Mary Lou Leary is Deputy Secretary of the Office of National Drug Control Policy. "Heroin is bad enough but when you lace it with fentanyl, it’s like dropping a nuclear bomb on the situation," she says. "It’s so, so much more dangerous."

Two years ago, Maine authorities documented seven deaths primarily cause by fentanyl or acetyl fentanyl. Last year that number jumped 500 percent, to 43 deaths. There were 57 deaths due mainly to heroin last year.

The pace appears to be quickening this year. Just mid-way through the year, in June, 37 overdose deaths were primarily attributable to heroin, and 26 primarily to fentanyl.
 
And Maine Attorney General Janet Mills says the problem could be getting even worse in the year’s second half. "In July alone, we suspect that approximately one death a day in Maine was due to a drug overdose of some sort. We are confirming this with laboratory testing, but a substantial number of those involved fentanyl."

Law enforcement and policy-makers are struggling to react to the fast-moving epidemic. Only a handful of states - Maine is one of them - have added acetyl fentanyl to their lists of banned substances.

And, with some bumps along the way, Attorney General Mills has been working with lawmakers to stiffen penalties for possession and trafficking of fentanyl and its variants. Mills says the trafficking felony carries a prospect of serious jail time that should ease deal-making for intelligence about drug networks.

And more importantly, she says, it will put pressure on addicts to seek help, "the ability to leverage treatment, for instance, and sometimes information, from people about where the stuff came from. If they are only facing a misdemeanor charge they might only do a few days in jail, the local county jail, and then they are back on the streets again and free to make the same mistakes in life.

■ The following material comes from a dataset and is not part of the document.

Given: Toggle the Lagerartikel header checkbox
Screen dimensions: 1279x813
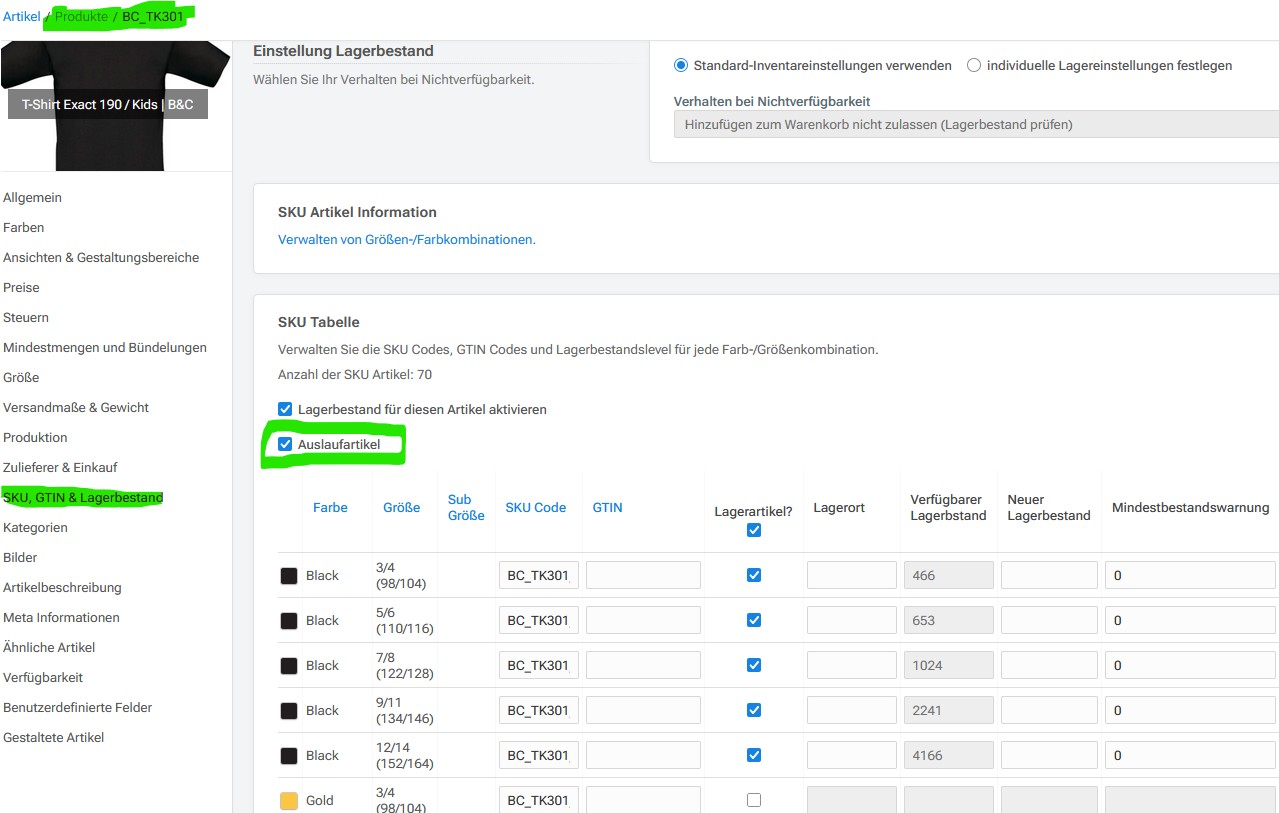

In some states, publicity about fentanyl has led users to seek the substance out. Angelo Alonzo says for them, the danger is magnetic.

"The sad thing too, usually when someone hears that people are dropping or dying out there that’s usually when an addict wants that specific stuff. They think that the high is unbelievable and they want it and you can understand why. But that’s a tough call. You’re playing with your life."

It’s unclear what Alonzo’s next call may be in the difficult road toward recovery. He’s checked out of the rehab shelter, against medical advice.